§ WORK TO BE COMPLETED
With the pictures removed, write out the full listing below exactly.

§ ENTRIES SHOWN
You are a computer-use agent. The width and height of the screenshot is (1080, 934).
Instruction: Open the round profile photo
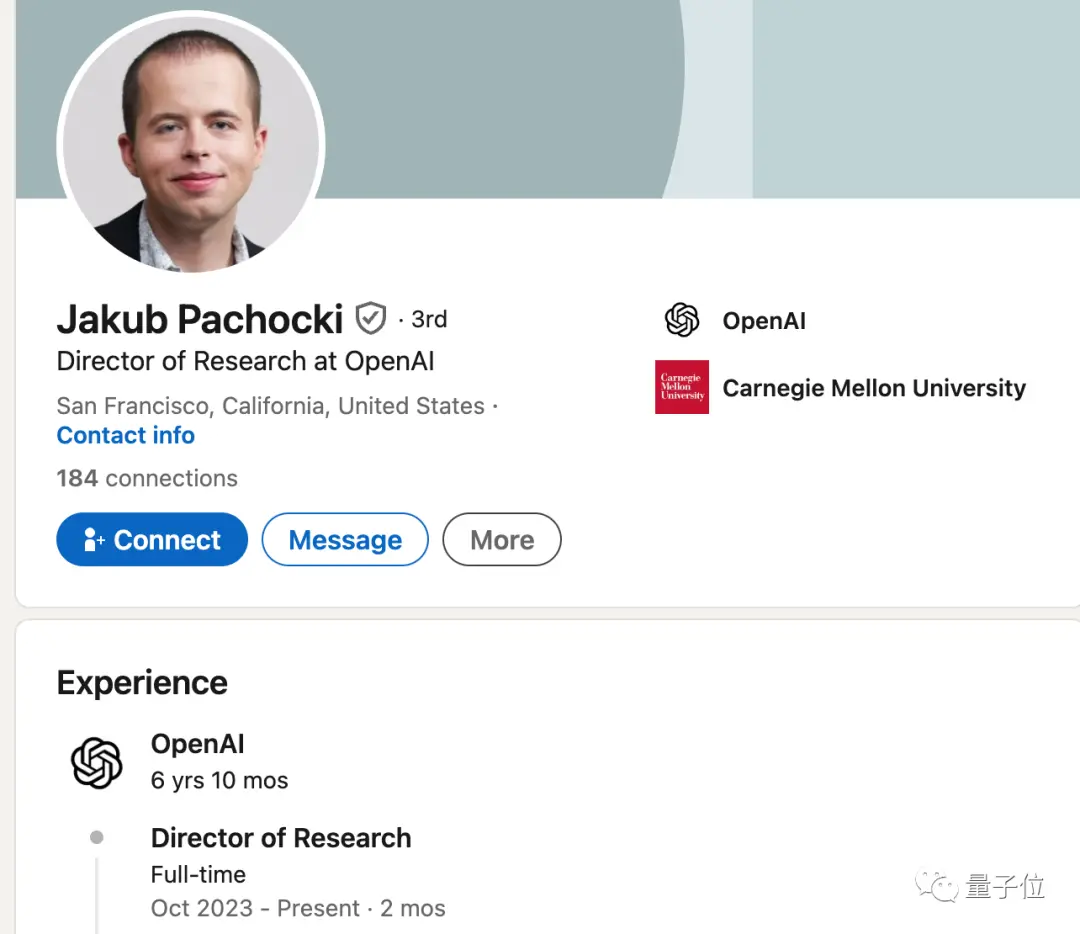click(191, 143)
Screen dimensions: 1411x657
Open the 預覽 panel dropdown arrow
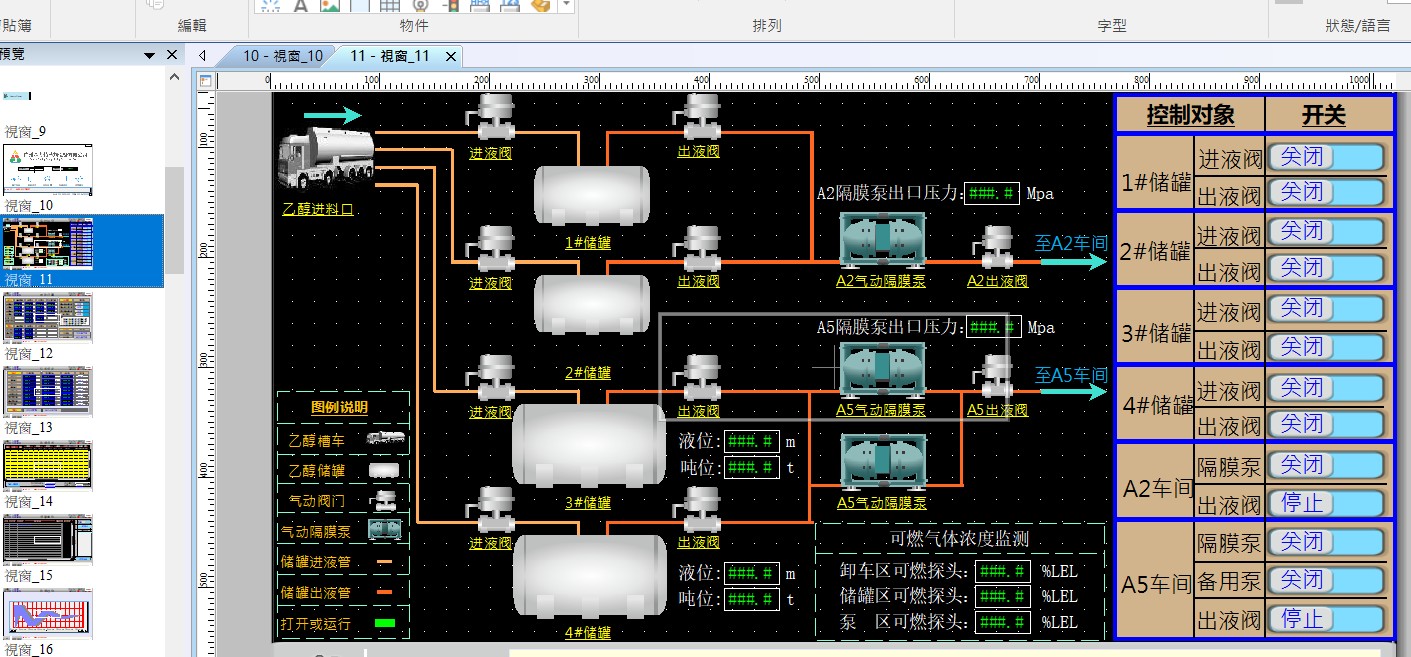[x=150, y=56]
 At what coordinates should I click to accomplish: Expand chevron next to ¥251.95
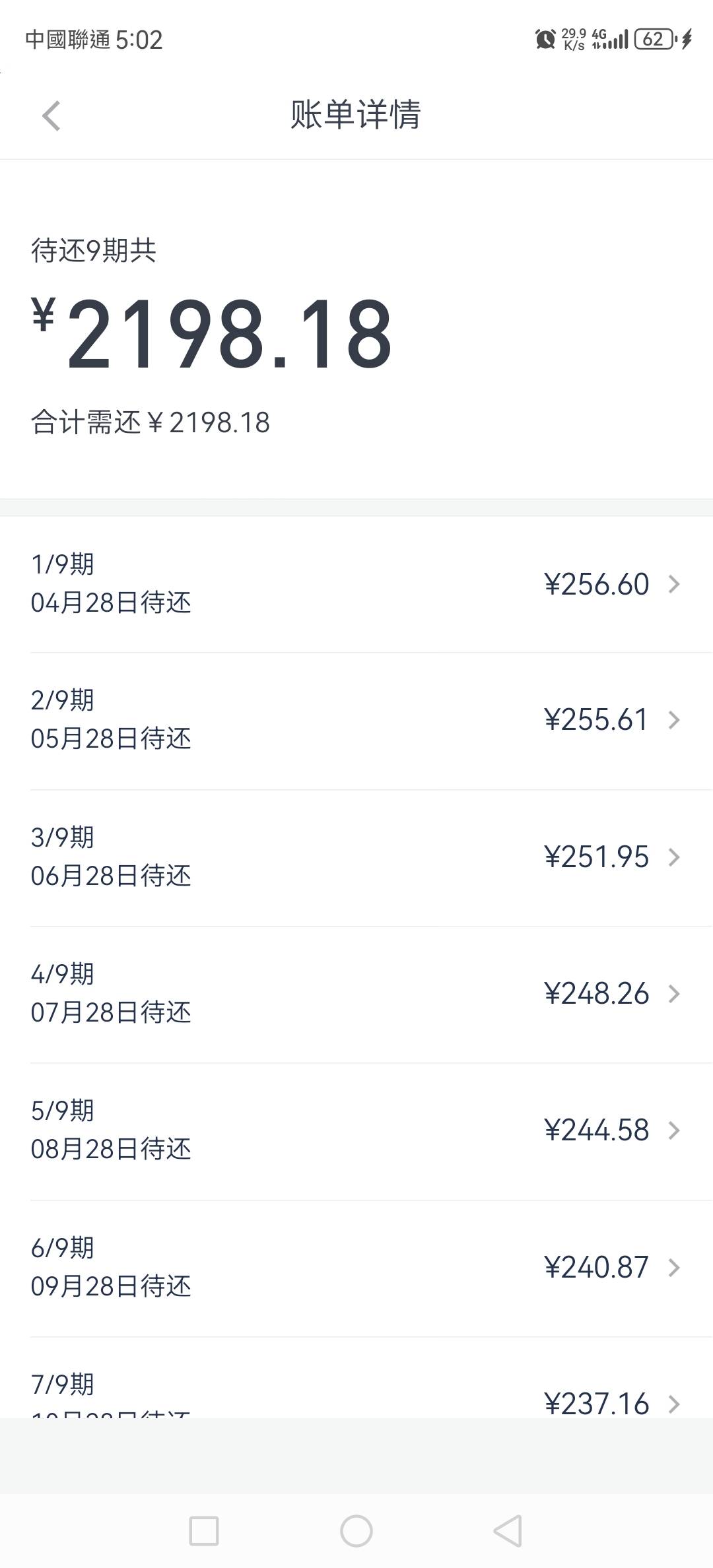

§ SOLVED EXERCISE
You are a computer-use agent. The width and height of the screenshot is (1080, 934).
Instruction: Open the round profile photo
click(191, 143)
Screen dimensions: 1411x657
Open the 預覽 panel dropdown arrow
[x=150, y=56]
 At what coordinates should I click to accomplish: Expand chevron next to ¥251.95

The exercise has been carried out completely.